*** Exercise data Section Begins ***

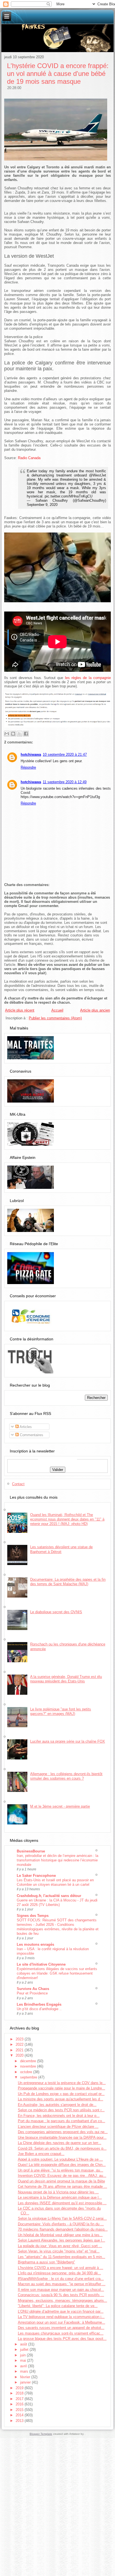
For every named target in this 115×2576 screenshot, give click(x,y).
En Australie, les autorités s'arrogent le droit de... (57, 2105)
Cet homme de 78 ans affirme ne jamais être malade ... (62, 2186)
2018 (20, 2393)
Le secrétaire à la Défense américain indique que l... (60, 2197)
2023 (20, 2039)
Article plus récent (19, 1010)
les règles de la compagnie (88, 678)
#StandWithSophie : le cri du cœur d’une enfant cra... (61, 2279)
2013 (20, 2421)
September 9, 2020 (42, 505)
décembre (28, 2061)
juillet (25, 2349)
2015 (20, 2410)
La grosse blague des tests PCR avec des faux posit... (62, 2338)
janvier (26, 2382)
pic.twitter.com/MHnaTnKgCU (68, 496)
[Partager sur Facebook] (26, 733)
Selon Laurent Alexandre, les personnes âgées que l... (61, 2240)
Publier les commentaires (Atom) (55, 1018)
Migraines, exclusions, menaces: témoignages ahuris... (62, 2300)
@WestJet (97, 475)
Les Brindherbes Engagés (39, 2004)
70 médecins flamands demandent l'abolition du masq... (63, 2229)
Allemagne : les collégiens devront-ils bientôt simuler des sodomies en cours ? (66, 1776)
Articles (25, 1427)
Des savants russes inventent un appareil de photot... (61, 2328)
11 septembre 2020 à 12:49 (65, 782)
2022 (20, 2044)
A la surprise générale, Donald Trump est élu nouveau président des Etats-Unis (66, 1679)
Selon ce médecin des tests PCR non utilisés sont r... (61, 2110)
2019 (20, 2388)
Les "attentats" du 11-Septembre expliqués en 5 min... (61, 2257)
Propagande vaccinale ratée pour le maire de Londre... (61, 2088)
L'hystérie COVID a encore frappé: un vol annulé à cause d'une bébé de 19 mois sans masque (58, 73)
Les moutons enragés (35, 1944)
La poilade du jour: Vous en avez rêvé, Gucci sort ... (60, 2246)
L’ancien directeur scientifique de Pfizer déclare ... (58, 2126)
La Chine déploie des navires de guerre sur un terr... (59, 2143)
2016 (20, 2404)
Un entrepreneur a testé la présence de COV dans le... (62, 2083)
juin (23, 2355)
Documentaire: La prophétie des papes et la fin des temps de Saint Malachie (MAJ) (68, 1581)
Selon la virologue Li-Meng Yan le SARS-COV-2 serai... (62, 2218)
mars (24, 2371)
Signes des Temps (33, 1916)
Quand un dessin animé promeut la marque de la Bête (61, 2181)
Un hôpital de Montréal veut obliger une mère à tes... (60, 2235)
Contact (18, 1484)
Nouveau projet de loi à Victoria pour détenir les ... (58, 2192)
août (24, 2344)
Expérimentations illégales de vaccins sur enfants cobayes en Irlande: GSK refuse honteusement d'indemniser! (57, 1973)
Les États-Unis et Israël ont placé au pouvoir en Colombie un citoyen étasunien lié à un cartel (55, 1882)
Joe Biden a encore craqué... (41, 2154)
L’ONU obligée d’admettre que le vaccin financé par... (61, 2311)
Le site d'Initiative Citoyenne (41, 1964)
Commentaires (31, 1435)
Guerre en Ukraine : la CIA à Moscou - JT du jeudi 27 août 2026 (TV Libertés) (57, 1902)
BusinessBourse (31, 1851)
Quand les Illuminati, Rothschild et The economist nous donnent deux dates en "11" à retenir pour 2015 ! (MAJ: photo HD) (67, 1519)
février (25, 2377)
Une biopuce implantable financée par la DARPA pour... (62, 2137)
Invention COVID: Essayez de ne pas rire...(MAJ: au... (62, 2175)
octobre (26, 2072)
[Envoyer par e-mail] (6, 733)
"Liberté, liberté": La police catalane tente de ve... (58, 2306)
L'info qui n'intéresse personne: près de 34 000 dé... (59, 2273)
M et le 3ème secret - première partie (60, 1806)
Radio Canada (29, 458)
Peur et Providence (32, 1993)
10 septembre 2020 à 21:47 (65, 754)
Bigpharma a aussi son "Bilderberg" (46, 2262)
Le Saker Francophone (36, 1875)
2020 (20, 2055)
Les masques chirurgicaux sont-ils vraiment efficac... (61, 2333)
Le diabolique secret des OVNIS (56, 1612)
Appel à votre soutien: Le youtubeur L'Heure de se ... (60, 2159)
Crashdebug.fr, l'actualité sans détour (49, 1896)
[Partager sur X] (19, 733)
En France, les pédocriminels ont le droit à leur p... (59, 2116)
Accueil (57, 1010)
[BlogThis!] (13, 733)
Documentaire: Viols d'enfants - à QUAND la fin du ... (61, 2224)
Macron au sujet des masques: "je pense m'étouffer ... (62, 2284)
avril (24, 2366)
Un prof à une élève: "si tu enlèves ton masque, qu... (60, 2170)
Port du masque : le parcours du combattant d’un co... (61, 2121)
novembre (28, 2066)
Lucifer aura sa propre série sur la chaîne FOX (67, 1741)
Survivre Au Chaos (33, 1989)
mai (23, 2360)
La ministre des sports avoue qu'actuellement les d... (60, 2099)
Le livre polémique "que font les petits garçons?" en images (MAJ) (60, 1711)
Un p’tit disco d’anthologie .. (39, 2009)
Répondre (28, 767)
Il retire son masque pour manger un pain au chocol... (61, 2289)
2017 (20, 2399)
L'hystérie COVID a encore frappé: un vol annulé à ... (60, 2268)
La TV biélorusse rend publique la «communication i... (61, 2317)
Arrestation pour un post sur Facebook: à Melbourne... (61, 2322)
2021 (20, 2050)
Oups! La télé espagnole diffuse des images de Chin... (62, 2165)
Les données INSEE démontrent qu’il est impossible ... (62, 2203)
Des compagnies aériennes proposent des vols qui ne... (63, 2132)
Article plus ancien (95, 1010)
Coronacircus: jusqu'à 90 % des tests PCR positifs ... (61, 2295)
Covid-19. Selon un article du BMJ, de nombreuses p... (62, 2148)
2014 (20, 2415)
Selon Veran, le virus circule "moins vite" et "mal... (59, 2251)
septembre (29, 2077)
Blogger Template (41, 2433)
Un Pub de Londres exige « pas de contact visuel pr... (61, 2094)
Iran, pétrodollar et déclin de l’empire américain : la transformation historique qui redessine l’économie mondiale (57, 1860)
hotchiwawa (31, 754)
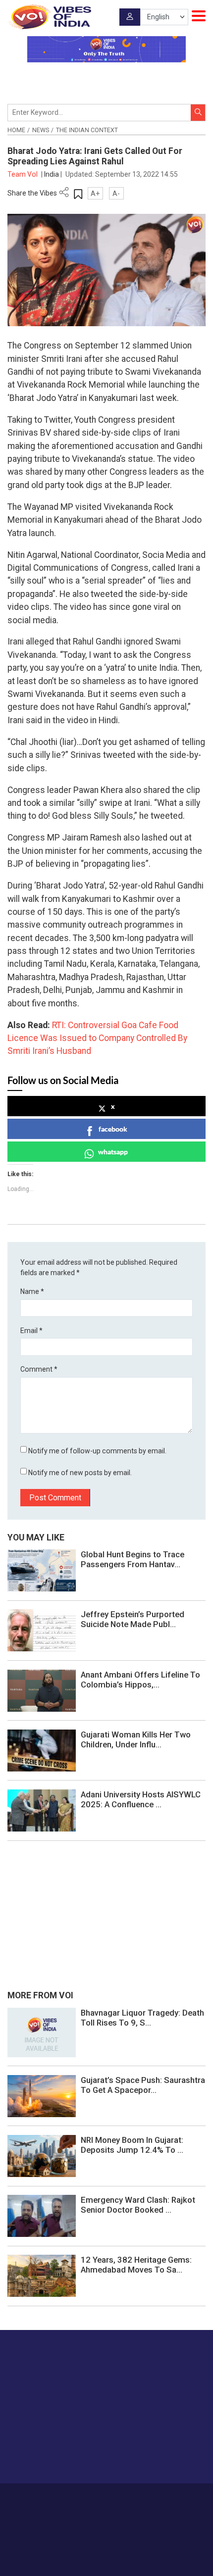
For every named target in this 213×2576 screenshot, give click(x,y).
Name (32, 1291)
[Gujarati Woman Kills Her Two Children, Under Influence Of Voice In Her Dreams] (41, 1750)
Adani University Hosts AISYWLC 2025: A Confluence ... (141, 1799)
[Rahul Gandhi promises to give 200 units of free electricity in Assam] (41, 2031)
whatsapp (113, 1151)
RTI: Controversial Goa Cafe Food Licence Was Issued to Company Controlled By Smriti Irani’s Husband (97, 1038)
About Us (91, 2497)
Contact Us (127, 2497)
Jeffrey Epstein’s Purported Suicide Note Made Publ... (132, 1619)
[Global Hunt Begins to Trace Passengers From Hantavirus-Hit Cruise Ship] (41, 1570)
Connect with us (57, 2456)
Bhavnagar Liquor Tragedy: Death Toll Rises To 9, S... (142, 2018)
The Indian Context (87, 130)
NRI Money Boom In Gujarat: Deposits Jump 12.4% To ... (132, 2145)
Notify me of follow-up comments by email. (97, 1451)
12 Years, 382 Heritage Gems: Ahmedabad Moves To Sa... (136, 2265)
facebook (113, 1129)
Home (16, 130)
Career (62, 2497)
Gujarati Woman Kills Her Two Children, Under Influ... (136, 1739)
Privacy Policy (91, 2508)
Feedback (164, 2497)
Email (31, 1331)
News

*** Exercise data Section Ends ***

▸ **Exercise aim**: Transcribe, word for word, the stretch of lines in the data above from the one with "Arrestation pour un" through the one with "Connect with us (57, 2456)"; omit all pictures.

▸ **Reply to the task**:
Arrestation pour un post sur Facebook: à Melbourne... (61, 2322)
2021 (20, 2050)
Oups! La télé espagnole diffuse des images de Chin... (62, 2165)
Les données INSEE démontrent qu’il est impossible ... (62, 2203)
Des compagnies aériennes proposent des vols qui ne... (63, 2132)
Article plus ancien (95, 1010)
Coronacircus: jusqu'à 90 % des tests PCR positifs ... (61, 2295)
Covid-19. Selon un article du BMJ, de nombreuses p... (62, 2148)
2014 (20, 2415)
Selon Veran, le virus circule "moins vite" et "mal... (59, 2251)
septembre (29, 2077)
Blogger Template (41, 2433)
Un Pub de Londres exige « pas de contact visuel pr... (61, 2094)
Iran, pétrodollar et déclin de l’empire américain : la transformation historique qui redessine l’économie mondiale (57, 1860)
hotchiwawa (31, 754)
For every named target in this 213×2576 screenshot, give click(x,y).
Name (32, 1291)
[Gujarati Woman Kills Her Two Children, Under Influence Of Voice In Her Dreams] (41, 1750)
Adani University Hosts AISYWLC 2025: A Confluence ... (141, 1799)
[Rahul Gandhi promises to give 200 units of free electricity in Assam] (41, 2031)
whatsapp (113, 1151)
RTI: Controversial Goa Cafe Food Licence Was Issued to Company Controlled By Smriti Irani’s Husband (97, 1038)
About Us (91, 2497)
Contact Us (127, 2497)
Jeffrey Epstein’s Purported Suicide Note Made Publ... (132, 1619)
[Global Hunt Begins to Trace Passengers From Hantavirus-Hit Cruise Ship] (41, 1570)
Connect with us (57, 2456)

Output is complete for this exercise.